* **Task goal**
The expected reply is all of the data, returned exactly.

[Records to process — start]

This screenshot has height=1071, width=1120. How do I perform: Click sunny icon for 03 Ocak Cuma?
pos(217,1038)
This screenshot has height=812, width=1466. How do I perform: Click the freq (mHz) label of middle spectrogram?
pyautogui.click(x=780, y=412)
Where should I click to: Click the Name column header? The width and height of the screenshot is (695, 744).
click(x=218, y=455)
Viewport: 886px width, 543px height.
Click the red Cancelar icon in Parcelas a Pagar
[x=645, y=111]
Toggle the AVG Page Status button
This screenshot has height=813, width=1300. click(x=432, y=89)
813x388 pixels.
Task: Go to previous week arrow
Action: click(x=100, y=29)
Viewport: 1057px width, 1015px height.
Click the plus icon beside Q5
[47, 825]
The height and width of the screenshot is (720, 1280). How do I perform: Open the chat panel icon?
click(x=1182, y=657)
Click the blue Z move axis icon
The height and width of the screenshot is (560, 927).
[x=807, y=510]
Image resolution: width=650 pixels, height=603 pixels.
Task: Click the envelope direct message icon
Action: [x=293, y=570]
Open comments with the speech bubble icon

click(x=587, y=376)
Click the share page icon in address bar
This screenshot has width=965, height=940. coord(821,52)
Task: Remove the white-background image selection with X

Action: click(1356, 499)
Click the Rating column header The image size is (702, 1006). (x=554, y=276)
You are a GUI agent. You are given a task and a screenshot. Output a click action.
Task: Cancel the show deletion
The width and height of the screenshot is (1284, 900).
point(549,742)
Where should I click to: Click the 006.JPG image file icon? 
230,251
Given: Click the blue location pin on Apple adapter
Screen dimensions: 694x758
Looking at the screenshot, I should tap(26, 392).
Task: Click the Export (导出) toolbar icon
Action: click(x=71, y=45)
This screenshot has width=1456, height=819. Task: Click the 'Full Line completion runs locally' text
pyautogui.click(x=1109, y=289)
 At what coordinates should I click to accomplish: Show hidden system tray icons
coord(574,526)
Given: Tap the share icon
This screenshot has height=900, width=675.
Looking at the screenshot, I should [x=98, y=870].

[Records to process — finish]

* **Answer box**
This screenshot has height=1071, width=1120. How do I perform: Click sunny icon for 03 Ocak Cuma?
pos(217,1038)
This screenshot has height=812, width=1466. How do I perform: Click the freq (mHz) label of middle spectrogram?
pyautogui.click(x=780, y=412)
Where should I click to: Click the Name column header? The width and height of the screenshot is (695, 744).
click(x=218, y=455)
Viewport: 886px width, 543px height.
Click the red Cancelar icon in Parcelas a Pagar
[x=645, y=111]
Toggle the AVG Page Status button
This screenshot has height=813, width=1300. click(x=432, y=89)
813x388 pixels.
Task: Go to previous week arrow
Action: click(x=100, y=29)
Viewport: 1057px width, 1015px height.
Click the plus icon beside Q5
[47, 825]
The height and width of the screenshot is (720, 1280). How do I perform: Open the chat panel icon?
click(x=1182, y=657)
Click the blue Z move axis icon
The height and width of the screenshot is (560, 927).
[x=807, y=510]
Image resolution: width=650 pixels, height=603 pixels.
Task: Click the envelope direct message icon
Action: [x=293, y=570]
Open comments with the speech bubble icon

click(x=587, y=376)
Click the share page icon in address bar
This screenshot has width=965, height=940. coord(821,52)
Task: Remove the white-background image selection with X

Action: click(1356, 499)
Click the Rating column header The image size is (702, 1006). (x=554, y=276)
You are a GUI agent. You are given a task and a screenshot. Output a click action.
Task: Cancel the show deletion
The width and height of the screenshot is (1284, 900).
point(549,742)
Where should I click to: Click the 006.JPG image file icon? 
230,251
Given: Click the blue location pin on Apple adapter
Screen dimensions: 694x758
Looking at the screenshot, I should tap(26, 392).
Task: Click the Export (导出) toolbar icon
Action: click(x=71, y=45)
This screenshot has width=1456, height=819. Task: Click the 'Full Line completion runs locally' text
pyautogui.click(x=1109, y=289)
 At what coordinates should I click to accomplish: Show hidden system tray icons
coord(574,526)
Given: Tap the share icon
This screenshot has height=900, width=675.
Looking at the screenshot, I should [x=98, y=870].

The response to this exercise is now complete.